Anyone else in the same boat.....

Tony, no need to reply.......:biglaugh:


----------



## youngstogiesmoker (Feb 14, 2010)

I'm definitly heading in that direction lol

I'm about 50-50 now, but I cant see myself buying a box of NC's unless of course this whole customs thing continues to be a problem. If it ever lightens up, I'm almost certain that the only boxes I'll be getting will be CC's


----------



## JGD (Mar 2, 2009)

I find myself heading in that direction, however, I have a ton of NCs still.


----------



## Slowpokebill (Nov 29, 2008)

I guess in a very different boat.
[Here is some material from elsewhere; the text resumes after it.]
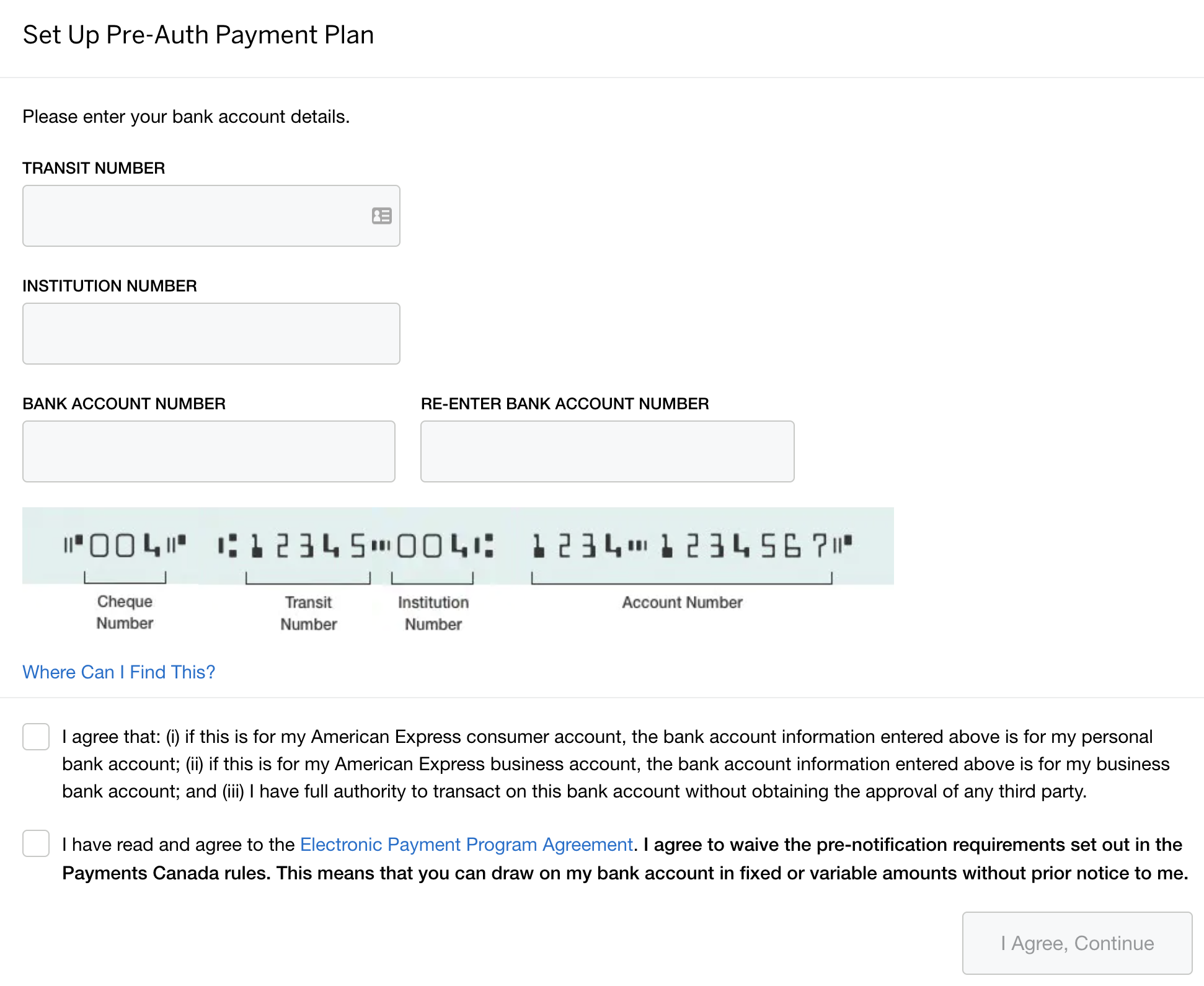
Task: Click the Bank Account Number input field
Action: 209,451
The list of favorite NS is about the same but the ratio is completely opposite.


----------



## asmartbull (Aug 16, 2009)

Simply stated
If you mostly smoke CC's
and you go into a B&M
What do you reach for...............


----------



## JGD (Mar 2, 2009)

asmartbull said:


> Simply stated
> If you mostly smoke CC's
> and you go into a B&M
> What do you reach for...............


Padrons, OpusX, Anejos, other LE AFs (BTL, Hemingway Maduros), Viaje and Tats.

I love CCs, and I mostly smoke them. However, I think there are great sticks coming out from Padron, Pete, AF, and Viaje right now.


----------



## Breakaway500 (May 7, 2010)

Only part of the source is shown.